This last Sunday I was driving on the street in Fort Collins, and I was shocked to see several wild turkeys that had been been struck and killed in the road. There was one survivor struggling to stay alive. I kept driving but burst into tears at the thought of the bird dying in the street alone. Cars avoided the injured turkey but no one stopped. My heart demanded that I turn around and take the bird to the veterinary hospital, but my brain argued that I should just keep going and not intervene with wildlife. My heart won. I scooped the bird up and placed it on the floorboard by the front passenger seat. Eyes open and still breathing, the bird had a compound fracture of a wing. Wild turkeys aren’t beautiful, colorful birds, but I saw myself reflected in it’s eyes. We spoke in unison ” Please help me, it hurts so much.” My mind went from the turkey, to me, and to Roger as he was dying. I couldn’t keep the real and the memories apart. I was captured and tortured by my vision of Rogers last breath and my feelings of pain and deep sorrow.

I got the bird to the veterinary hospital, and they called the Raptor Society to come pickup and evaluate. Waiting and crying were the only things I could do. Eyes open and still breathing…
A young woman coming to visit her injured kitten stopped to ask me what was going on and she sat and stayed with me. We covered the bird in a towel and checked every few minutes to make sure it was still breathing . I doubted they would be able to save or rehabilitate the young turkey, but euthanization would end it’s pain. Someone would witness it’s death and
it wouldn’t die alone on the road. My companion agreed and said she was so grateful that her kitten would survive. We waited together until the bird was picked up. I don’t know my companion’s name, but we were together,shared our vulnerability and saw how fragile life is. Thank you.

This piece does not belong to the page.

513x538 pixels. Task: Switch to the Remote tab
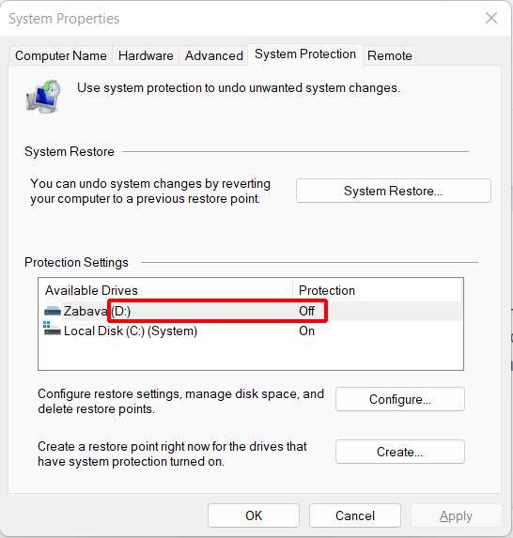[389, 55]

I cursed my out of control emotions and my determination that this young turkey would not be roadkill. The past and the present were tangled up. In that moment I knew pain and death did not ask permission to attack our complacent and ordinary lives. Death can happen in an instant or slowly day by day. Then, a couple of days ago, I saw a group of wild turkeys crossing the road in the same place, it was their path. I sat and watched them cross and I took a deep breath of relief and comfort. They all made it across. Eyes open and still breathing.

1 thought on “Roadkill”

  1. What a genuine post with honest emotions shared. It’s the way life works that roadkill helped you through another layer of your own grief for Roger. I love the last line. It’s what I try to be grateful for each morning. Thank you!